A Kittitas County commissioner urged staff to include a distinct recreation element in the comprehensive plan, arguing that outdoor recreation drives housing and economic activity in the Upper County.
“Recreation is a big part of the Upper County,” Commissioner Dean said, adding that recreation, parking, sanitation and transportation demands around ski areas and trailheads require specific planning. “If you took the recreation out of the Upper County, you'd have a completely different county,” Dean said.
Planning consultant Clay White and county staff responded that recreation policy will be addressed in the broader plan and in the November agenda item on parks and open space, and they noted an adopted 2021 Recreation and Tourism Plan that staff can weave into the comprehensive plan. Chad Baylor, CES director, told commissioners he had recently amended the county’s contract with the state Commerce program and one added task was a recreational element. “We ended up having to add some elements. And one of those elements was the recreational element,” Baylor said.
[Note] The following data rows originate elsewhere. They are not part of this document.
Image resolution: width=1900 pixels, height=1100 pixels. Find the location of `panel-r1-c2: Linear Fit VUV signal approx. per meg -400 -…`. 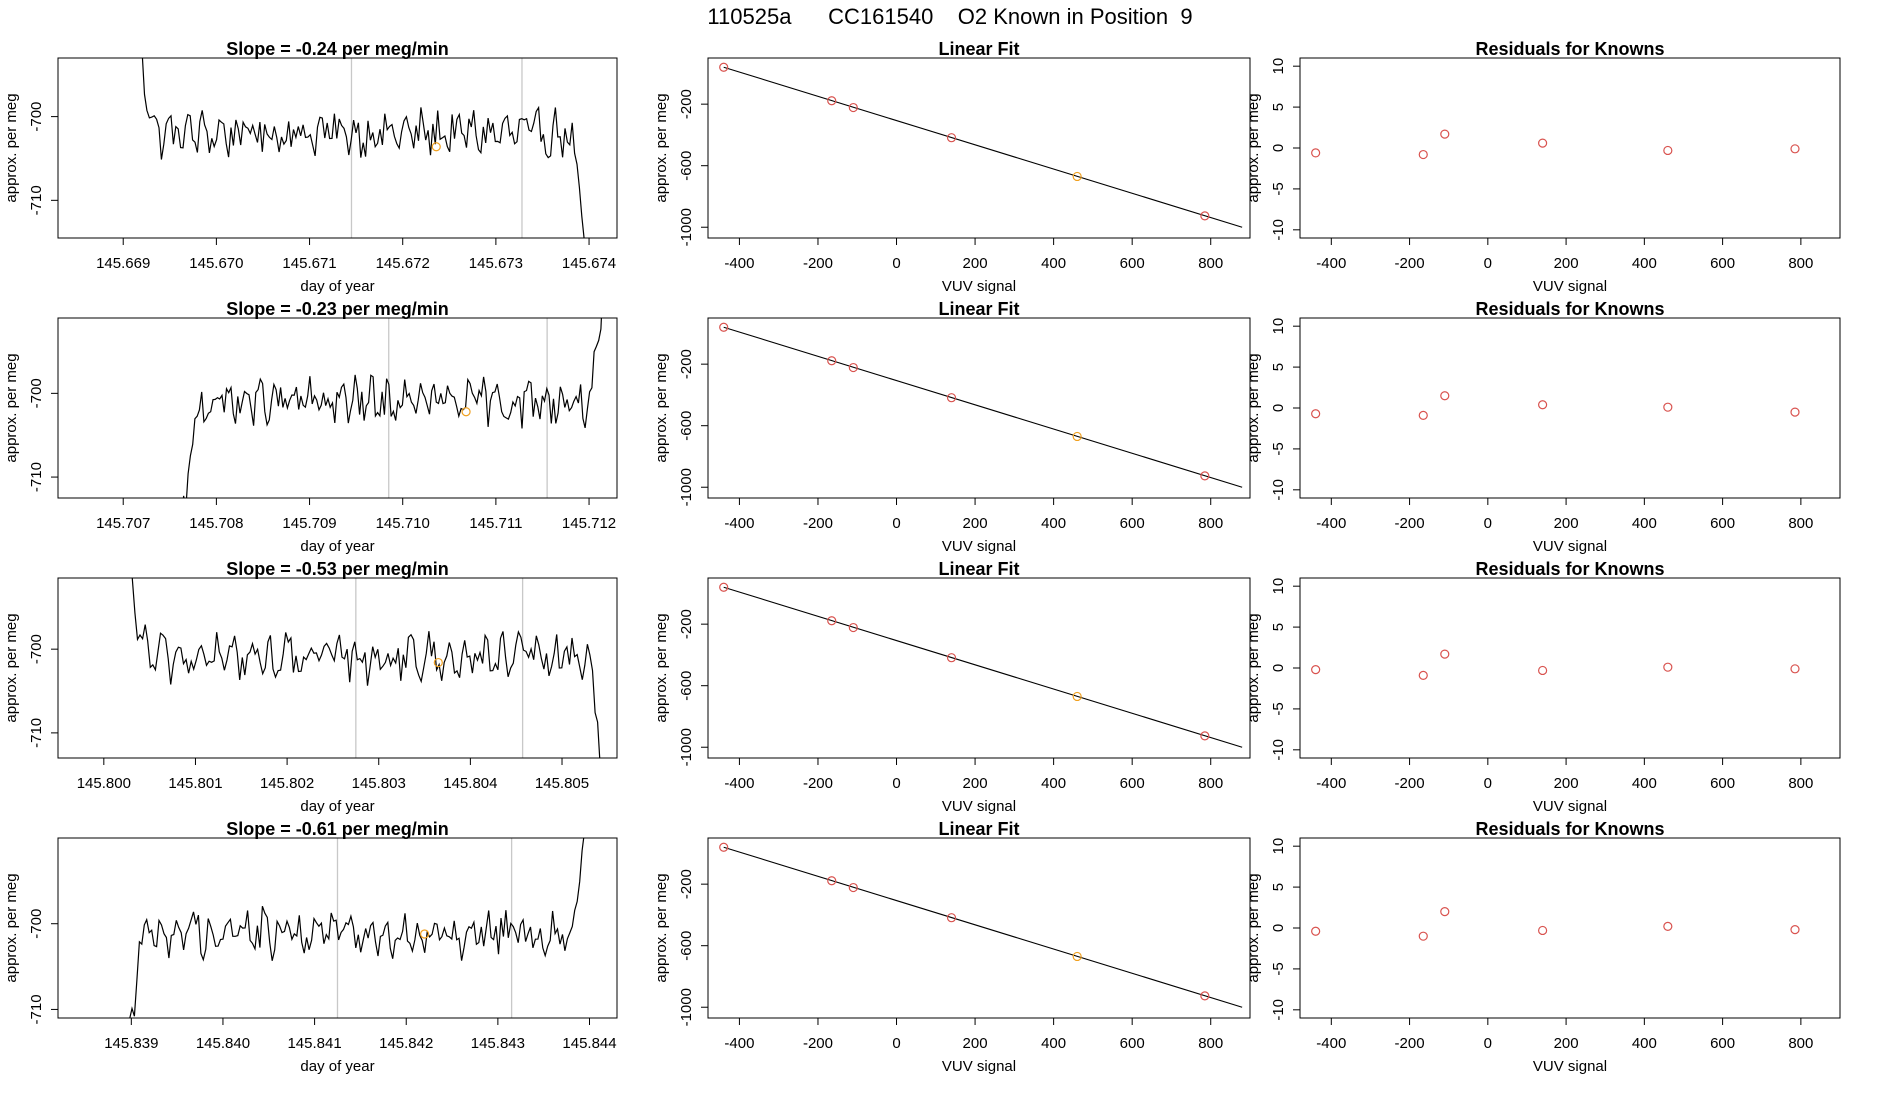

panel-r1-c2: Linear Fit VUV signal approx. per meg -400 -… is located at coordinates (952, 167).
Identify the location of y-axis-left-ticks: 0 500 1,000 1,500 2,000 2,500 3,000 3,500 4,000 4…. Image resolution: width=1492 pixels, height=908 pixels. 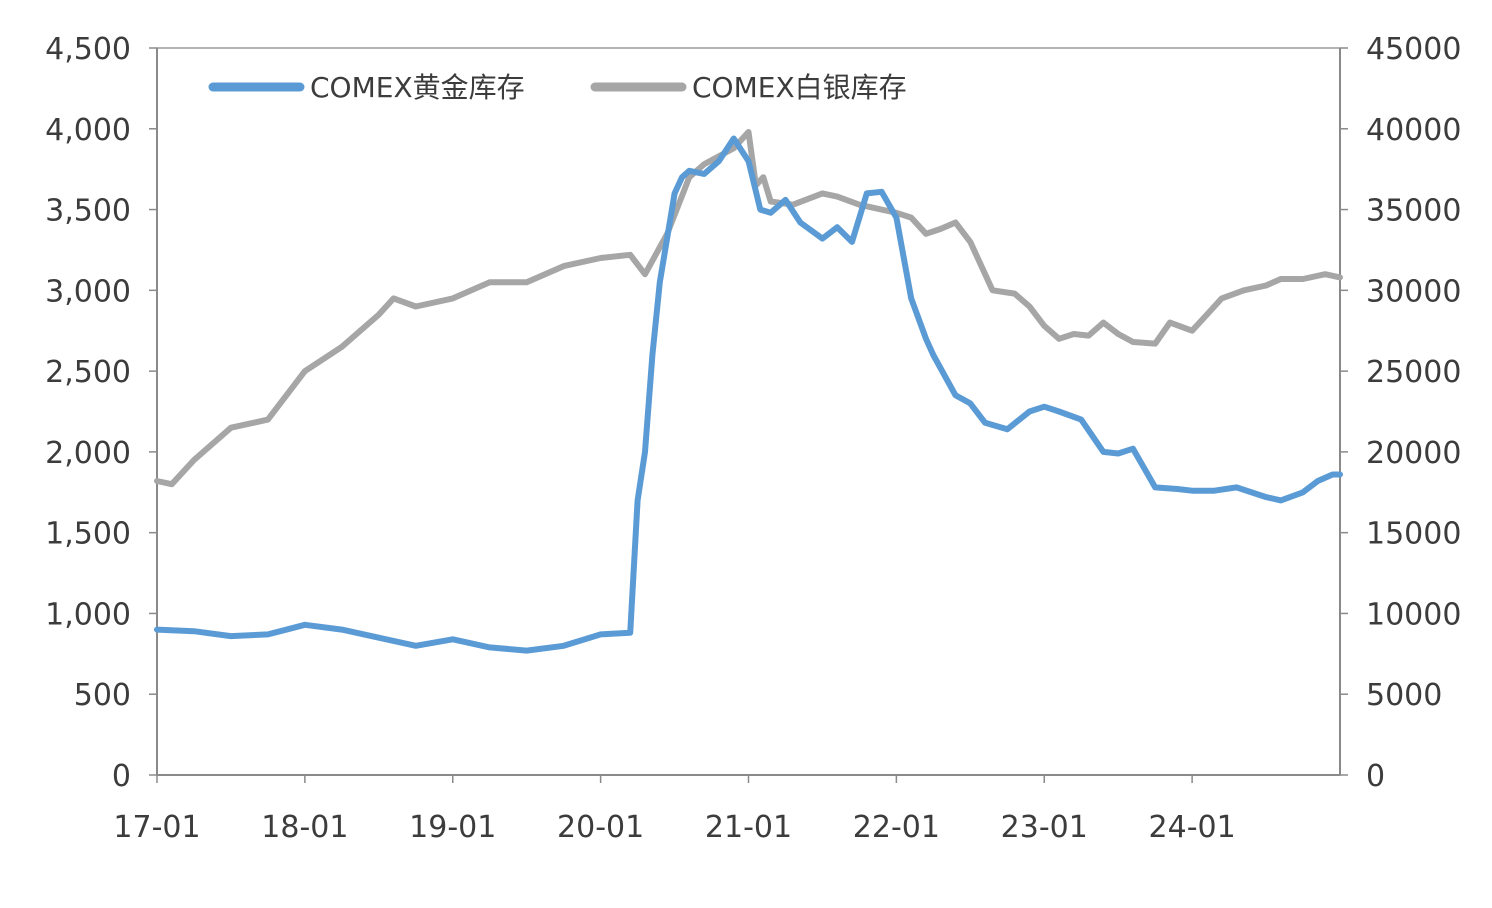
(101, 413).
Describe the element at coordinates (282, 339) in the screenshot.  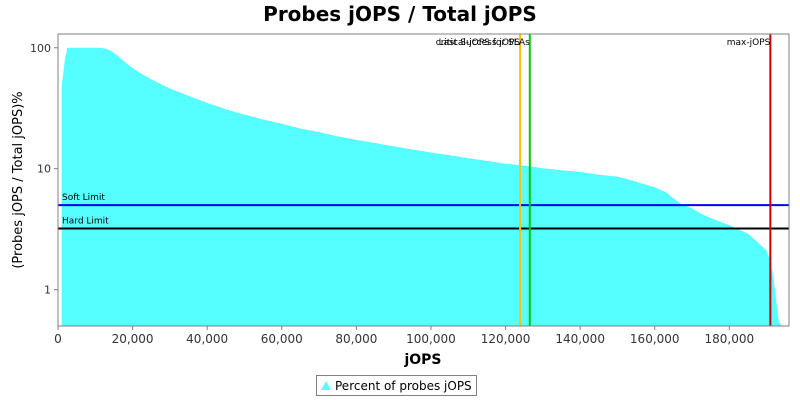
I see `x-tick-label: 60,000` at that location.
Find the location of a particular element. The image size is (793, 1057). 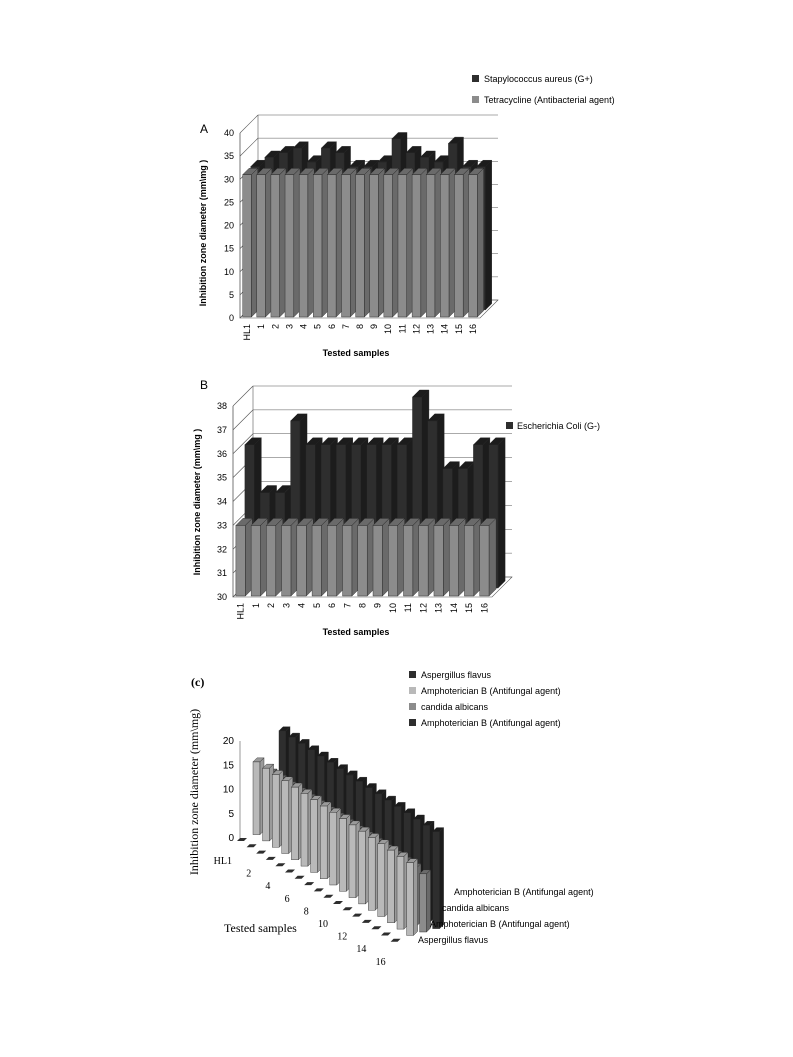

x-tick-label: 9 is located at coordinates (374, 326).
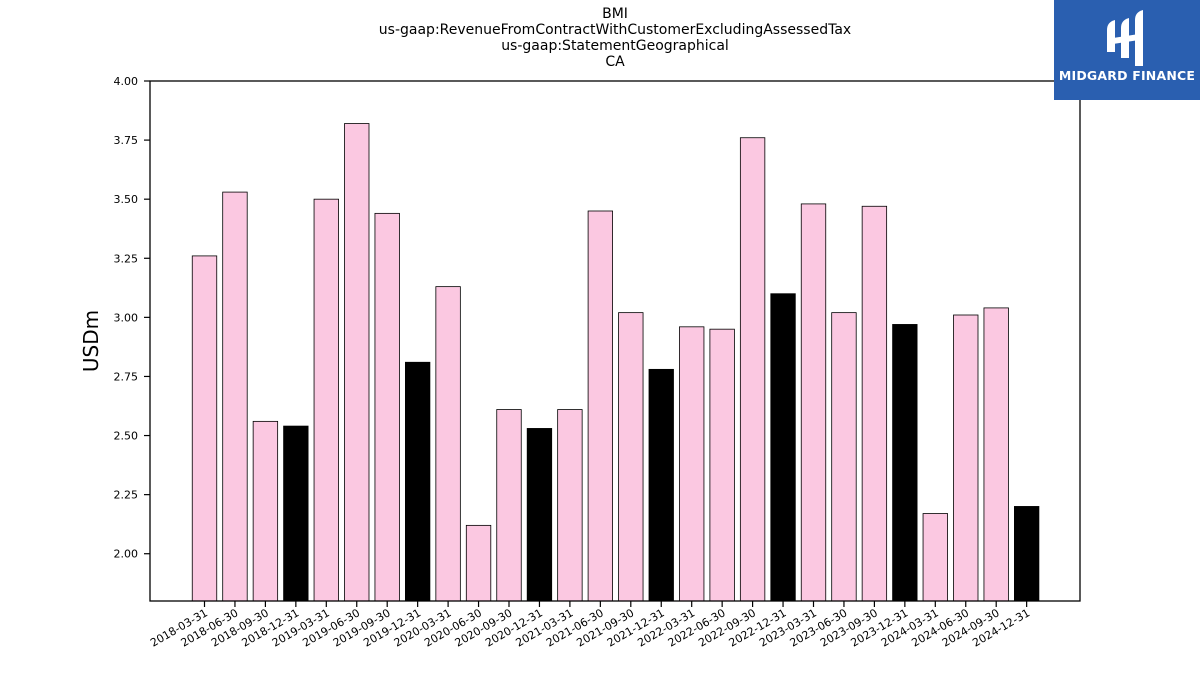 Image resolution: width=1200 pixels, height=675 pixels. I want to click on midgard-monogram-icon, so click(1125, 38).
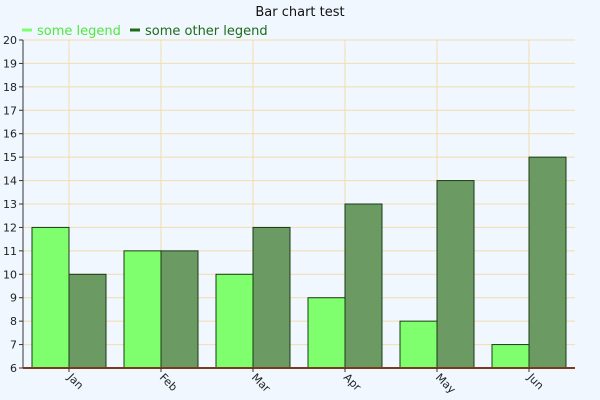 The image size is (600, 400). Describe the element at coordinates (10, 134) in the screenshot. I see `y-tick-label: 16` at that location.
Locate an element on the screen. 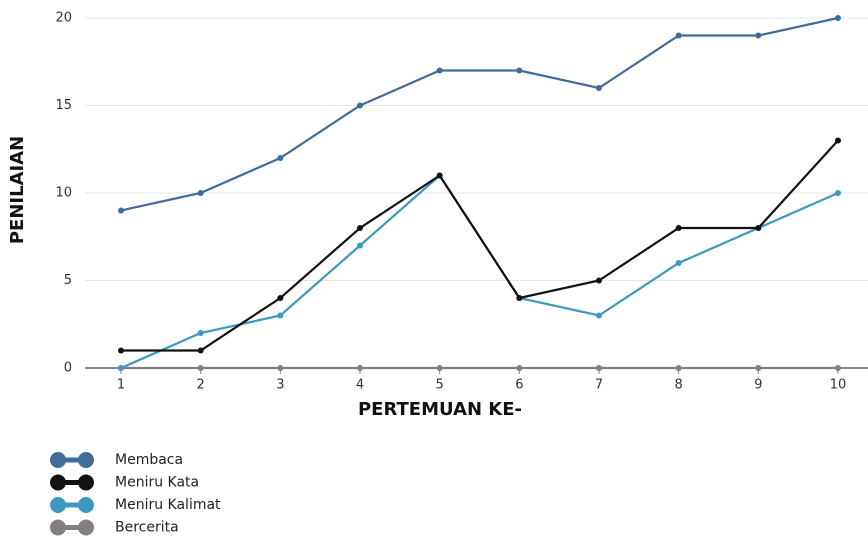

Why it matters: commissioners said recreation is the primary economic driver in parts of the county (ski areas, trailheads and other outdoor recreation) and argued that the county needs policy and implementation steps for parking, toilets, trails and transportation in high‑use areas.
What staff said: staff agreed recreation is important and said they will pull policies from the 2021 plan and incorporate goals and actionable tasks into the implementation chapter. White asked commissioners who want stronger recreational policy to provide their proposed goals in writing so staff can draft responsive policy language.
Ending: Staff said they will review the 2021 Recreation and Tourism Plan, incorporate relevant goals into the comprehensive plan, and return with draft wording; commissioners asked for written input to guide staff drafting.